Because while CPRS is a wonderful organizational success story, Britain's EMR is a national success story. And national scale is what we are looking at right now.
In US, EMRs came early and were great in academic centers and federally funded facilities. They did not work out so well for smaller practices.
For one, CPRS does not have billing and made adoption difficult in the past. Not to mention the fact that they kept rewriting it several times. The clinicians love it because it close fit they way they worked in VA. Not surprising since a ton of money was spent perfecting it in that way. But the problem is with moving it to a non-VA setting.
BTW, there are already efforts to make CPRS more generally applicable (http://worldvista.org/). They are not a major player yet however.
Nobody takes the industry seriously. I have been employed by a company that develops an EMR for over 6 years. First HIPAA, I remember our boss came once and told us that if we didn't implement HIPAA by April 15, 2003, we would be out of the market. Guess what? Nobody did know what the heck was HIPAA. We added a few passwords here and there, restrictions, things like that, and suddenly were HIPAA compliant. Why? Because you are not forced to make them, just "try in good faith to make them". What kind of regulation is that one?

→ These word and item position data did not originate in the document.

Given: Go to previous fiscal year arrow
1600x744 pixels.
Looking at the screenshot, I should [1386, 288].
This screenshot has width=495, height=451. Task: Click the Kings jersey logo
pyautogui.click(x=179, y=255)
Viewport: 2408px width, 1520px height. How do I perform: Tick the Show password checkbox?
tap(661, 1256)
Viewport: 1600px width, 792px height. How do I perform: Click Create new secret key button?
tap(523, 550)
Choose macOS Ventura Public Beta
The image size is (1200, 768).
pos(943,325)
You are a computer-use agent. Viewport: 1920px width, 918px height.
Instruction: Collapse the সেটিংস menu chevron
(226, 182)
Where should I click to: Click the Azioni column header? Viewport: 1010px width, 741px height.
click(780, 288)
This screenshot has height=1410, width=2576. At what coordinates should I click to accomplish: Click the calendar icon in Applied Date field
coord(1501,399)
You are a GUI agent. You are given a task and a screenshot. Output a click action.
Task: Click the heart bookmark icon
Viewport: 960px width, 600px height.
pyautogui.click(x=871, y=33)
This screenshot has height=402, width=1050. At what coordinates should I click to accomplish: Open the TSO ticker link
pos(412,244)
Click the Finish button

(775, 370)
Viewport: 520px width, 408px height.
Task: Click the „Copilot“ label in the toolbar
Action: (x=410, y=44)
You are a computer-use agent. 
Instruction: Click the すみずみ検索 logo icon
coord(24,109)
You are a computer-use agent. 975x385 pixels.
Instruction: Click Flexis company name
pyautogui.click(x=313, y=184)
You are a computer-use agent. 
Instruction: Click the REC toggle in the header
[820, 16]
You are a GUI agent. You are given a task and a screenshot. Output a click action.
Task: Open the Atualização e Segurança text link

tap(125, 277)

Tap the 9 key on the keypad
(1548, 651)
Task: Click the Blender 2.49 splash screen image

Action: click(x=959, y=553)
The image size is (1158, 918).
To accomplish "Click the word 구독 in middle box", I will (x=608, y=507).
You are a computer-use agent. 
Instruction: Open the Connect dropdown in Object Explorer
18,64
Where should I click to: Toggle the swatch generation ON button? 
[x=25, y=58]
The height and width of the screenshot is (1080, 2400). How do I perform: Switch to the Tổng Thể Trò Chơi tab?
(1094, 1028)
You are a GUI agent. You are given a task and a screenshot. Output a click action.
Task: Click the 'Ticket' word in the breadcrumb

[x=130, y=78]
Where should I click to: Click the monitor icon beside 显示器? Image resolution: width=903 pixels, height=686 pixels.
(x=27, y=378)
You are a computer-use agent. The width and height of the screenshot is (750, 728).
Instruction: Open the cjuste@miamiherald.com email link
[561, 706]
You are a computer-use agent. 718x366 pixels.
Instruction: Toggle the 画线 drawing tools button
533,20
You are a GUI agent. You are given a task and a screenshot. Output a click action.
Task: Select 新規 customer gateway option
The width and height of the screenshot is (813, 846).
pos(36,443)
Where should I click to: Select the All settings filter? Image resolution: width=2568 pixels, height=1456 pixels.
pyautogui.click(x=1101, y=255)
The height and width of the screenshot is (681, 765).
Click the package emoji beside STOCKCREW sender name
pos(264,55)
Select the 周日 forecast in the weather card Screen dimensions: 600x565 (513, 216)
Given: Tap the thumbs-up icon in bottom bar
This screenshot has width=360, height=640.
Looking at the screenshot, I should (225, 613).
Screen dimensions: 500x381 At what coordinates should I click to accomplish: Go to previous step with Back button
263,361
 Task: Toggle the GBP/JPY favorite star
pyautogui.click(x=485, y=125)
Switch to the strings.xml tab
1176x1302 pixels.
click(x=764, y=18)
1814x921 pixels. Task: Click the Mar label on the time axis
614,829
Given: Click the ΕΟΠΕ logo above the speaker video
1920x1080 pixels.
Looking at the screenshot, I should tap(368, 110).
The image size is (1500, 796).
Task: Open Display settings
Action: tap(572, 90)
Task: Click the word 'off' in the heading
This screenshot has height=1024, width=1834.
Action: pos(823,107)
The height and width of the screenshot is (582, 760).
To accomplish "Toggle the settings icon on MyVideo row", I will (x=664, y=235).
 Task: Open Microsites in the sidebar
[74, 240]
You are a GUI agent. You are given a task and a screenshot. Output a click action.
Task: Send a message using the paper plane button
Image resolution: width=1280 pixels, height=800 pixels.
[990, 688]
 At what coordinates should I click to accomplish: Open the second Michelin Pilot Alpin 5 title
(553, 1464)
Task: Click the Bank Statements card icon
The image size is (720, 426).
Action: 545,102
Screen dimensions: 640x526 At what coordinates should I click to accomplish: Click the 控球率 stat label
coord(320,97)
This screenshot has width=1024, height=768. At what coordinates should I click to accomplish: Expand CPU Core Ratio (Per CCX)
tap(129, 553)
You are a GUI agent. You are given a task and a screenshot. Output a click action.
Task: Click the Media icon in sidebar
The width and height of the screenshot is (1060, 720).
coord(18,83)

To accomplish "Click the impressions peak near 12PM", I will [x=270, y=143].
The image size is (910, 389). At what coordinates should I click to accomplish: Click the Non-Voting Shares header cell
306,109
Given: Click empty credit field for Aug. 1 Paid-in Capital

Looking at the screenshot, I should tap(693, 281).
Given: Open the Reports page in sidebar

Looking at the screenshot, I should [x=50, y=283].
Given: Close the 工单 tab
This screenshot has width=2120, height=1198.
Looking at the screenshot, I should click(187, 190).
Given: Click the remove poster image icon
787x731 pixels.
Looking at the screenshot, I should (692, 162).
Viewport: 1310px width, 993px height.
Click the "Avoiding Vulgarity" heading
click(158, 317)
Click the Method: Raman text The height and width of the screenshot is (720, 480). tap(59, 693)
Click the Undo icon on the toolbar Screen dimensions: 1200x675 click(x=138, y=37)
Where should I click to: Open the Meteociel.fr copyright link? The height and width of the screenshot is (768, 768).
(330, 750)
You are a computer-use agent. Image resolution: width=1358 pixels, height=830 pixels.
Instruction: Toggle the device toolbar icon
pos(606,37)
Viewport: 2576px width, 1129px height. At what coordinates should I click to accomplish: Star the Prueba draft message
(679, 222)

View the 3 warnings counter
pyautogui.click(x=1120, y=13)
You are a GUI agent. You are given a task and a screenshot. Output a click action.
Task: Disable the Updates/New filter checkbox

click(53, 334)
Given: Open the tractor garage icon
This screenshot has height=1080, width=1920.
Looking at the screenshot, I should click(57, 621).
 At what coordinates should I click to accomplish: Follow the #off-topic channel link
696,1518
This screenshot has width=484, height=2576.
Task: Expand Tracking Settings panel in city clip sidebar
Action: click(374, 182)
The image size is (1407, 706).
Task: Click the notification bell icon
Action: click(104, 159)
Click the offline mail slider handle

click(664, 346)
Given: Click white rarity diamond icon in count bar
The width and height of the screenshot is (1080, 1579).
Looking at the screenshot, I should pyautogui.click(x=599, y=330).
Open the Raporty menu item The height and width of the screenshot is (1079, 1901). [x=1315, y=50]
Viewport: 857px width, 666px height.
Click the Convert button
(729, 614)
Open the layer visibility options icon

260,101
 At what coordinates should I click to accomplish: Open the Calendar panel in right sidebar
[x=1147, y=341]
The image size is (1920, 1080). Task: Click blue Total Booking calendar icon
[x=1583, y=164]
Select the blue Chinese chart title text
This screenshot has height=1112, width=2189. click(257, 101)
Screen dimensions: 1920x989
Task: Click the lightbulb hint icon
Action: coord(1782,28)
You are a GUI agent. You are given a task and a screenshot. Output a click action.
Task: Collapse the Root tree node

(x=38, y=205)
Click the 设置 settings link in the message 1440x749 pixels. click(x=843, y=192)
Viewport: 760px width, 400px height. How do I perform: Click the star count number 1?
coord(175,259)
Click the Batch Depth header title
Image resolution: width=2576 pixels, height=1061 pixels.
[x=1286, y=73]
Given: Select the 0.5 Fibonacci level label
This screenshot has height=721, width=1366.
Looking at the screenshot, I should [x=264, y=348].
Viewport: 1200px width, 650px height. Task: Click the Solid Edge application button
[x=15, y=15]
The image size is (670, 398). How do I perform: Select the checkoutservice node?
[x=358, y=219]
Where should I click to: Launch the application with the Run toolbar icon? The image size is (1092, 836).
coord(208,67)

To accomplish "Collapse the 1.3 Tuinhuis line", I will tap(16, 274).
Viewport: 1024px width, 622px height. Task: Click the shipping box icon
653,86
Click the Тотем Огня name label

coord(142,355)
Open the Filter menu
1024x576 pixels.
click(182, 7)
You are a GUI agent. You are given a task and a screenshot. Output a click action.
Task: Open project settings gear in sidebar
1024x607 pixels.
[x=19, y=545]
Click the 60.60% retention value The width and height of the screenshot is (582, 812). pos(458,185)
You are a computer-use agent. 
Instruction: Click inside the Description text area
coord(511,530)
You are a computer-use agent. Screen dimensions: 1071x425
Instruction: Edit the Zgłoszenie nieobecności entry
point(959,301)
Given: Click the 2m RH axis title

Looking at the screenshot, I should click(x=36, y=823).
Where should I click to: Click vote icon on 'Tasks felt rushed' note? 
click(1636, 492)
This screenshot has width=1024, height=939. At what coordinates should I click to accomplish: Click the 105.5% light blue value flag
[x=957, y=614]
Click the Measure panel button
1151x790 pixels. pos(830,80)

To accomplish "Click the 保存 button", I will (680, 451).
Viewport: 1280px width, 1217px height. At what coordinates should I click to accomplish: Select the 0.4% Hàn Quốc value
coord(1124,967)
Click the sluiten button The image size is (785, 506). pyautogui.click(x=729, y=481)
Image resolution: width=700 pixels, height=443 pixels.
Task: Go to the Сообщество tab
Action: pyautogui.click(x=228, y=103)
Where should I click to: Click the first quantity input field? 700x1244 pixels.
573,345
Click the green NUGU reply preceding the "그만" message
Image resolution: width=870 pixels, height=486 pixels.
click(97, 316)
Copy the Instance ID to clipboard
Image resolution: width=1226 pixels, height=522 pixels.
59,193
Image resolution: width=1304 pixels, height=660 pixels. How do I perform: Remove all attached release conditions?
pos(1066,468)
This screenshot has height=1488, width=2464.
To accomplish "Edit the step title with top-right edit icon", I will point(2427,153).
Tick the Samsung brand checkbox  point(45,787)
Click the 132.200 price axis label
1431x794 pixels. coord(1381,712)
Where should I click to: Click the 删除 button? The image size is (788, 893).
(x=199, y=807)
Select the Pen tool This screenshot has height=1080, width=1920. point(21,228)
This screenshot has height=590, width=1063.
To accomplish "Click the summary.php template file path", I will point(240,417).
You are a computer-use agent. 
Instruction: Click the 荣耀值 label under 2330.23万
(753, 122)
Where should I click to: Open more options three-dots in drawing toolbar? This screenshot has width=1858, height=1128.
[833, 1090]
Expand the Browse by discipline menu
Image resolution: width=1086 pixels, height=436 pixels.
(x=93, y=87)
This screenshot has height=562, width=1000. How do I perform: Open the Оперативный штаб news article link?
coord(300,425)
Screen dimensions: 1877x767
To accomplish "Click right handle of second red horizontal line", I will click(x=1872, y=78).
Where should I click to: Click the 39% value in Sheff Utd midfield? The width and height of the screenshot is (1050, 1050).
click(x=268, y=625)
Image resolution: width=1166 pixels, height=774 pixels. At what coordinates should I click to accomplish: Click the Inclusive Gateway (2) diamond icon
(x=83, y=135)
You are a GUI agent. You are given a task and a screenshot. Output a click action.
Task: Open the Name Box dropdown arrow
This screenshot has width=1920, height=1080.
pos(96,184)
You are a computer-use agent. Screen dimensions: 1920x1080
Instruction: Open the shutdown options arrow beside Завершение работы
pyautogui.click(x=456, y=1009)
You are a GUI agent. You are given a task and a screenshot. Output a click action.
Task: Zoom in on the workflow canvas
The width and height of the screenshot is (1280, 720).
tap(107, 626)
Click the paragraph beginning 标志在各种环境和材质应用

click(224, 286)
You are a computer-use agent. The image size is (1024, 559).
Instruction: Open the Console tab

Now we have CCHIT. One certification per year, since 2006. If you approve CCHIT, you can continue in the market. If you don't... you can continue in the market. Nothing happens. They are trying to consolidate the market, but without ideas. Just throw a lot of requirements you need to follow, and once they all pass them, bring more, and then bring more.
EMR help doctors, but these regulations are aimed at shrinking the market. Will they continue shrinking it until there is a single EMR/EHR so that they don't have portability problems?
Let's see if Obama is serious or not.